P VS NP, NP Complete, NP Hard
Introduction
In computer science, the P VS NP is a famous unsolved theoretical computer science problem that has profound implications for many fields if a proof could be given. The P VS NP problem asks whether problems that can be verified in polynomial time can also be solved in polynomial time. The definitions of P, NP, the commonly seen NP-complete and NP-hard, as well as their relationships, could be confusing.
In this blog post, I would like to make a quick introduction to the P VS NP problem.
Deterministic VS Non-Deterministic Turing Machine
Turing machines are useful models of real computers and can be used for implementing any computer algorithm. The original P VS NP problem was proposed in the settings of deterministic and non-deterministic Turing machines.
Let’s check what deterministic and non-deterministic Turing machines are first.
Deterministic Turing Machine
In a deterministic Turing machine (DTM), the set of rules prescribes at most one action to be performed for any given situation.

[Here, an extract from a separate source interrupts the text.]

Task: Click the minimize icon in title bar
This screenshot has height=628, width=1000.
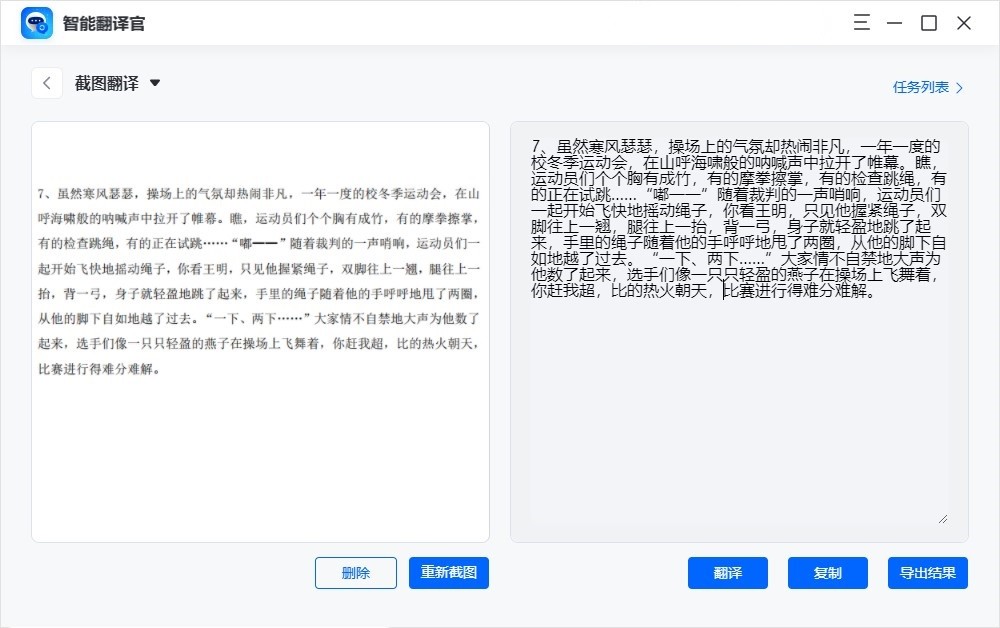Action: pos(895,22)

The input is said to be accepted by DTM if DTM ends up with an accept state.
Non-Deterministic Turing Machine
In contrast to a deterministic Turing machine, in a nondeterministic Turing machine (NTM) the set of rules may prescribe more than one action to be performed for any given situation. The input is said to be accepted by NTM if and only if at least one of the possible computational paths starting from that input puts the machine into an accept state.
Deterministic VS Non-Deterministic Turing Machine
The difference between DTM and NTM is that, the transition relation of DTM is a (one-to-one mapping) function rather than just a relation.
It’s also obvious that DTM is a special case of the NTM.
Simulating Non-Deterministic Turing Machine
It’s not difficult to imagine that NTM can be simulated using DTM. For example, if we simulate the NTM using a DTM that performs a breadth-first search on the NTM’s computation tree, until it finds a leaf of an accept state. Suppose the length of the shortest accept computation of the NTM is $d$, the computation complexity of simulating NTM using DTM breadth-first search is $O(b^d)$ where $b$ is the “branching factor” of the graph (the average out-degree).
Non-Deterministic Turing Machine for the Travelling Salesman Problem
There is a decision version of the travelling salesman problem. Given an input matrix of distances between $n$ cities, the problem is to determine if there is a route visiting all cities with total distance less than $k$.
Using a DTM to find the answer to this problem seems to be difficult and time consuming. But if someone proposed a route solution, a DTM can verify the solution to the problem in $O(n)$ time.
In contrast, a NTM can find such a route as follows:
- At each city it visits it will “guess” the next city to visit, until it has visited every vertex. If it gets stuck, it stops immediately.
- At the end it verifies that the route it has taken has cost less than $k$ in $O(n)$ time.
Thus, a NTM can solve the problem in $O(n)$ time.
Using a DTM breadth-first search to simulate the NTM in this case is no difference from using a DTM to check all the possible routes in a brute-force fashion, which takes $O(n \times n!)$ time.
In fact, because the DTM verification accept computation path is just one of the NTM solution accept computation paths, a DTM can verify the solution to the problem in $O(n)$ time if and only if a NTM can solve the problem in $O(n)$ time.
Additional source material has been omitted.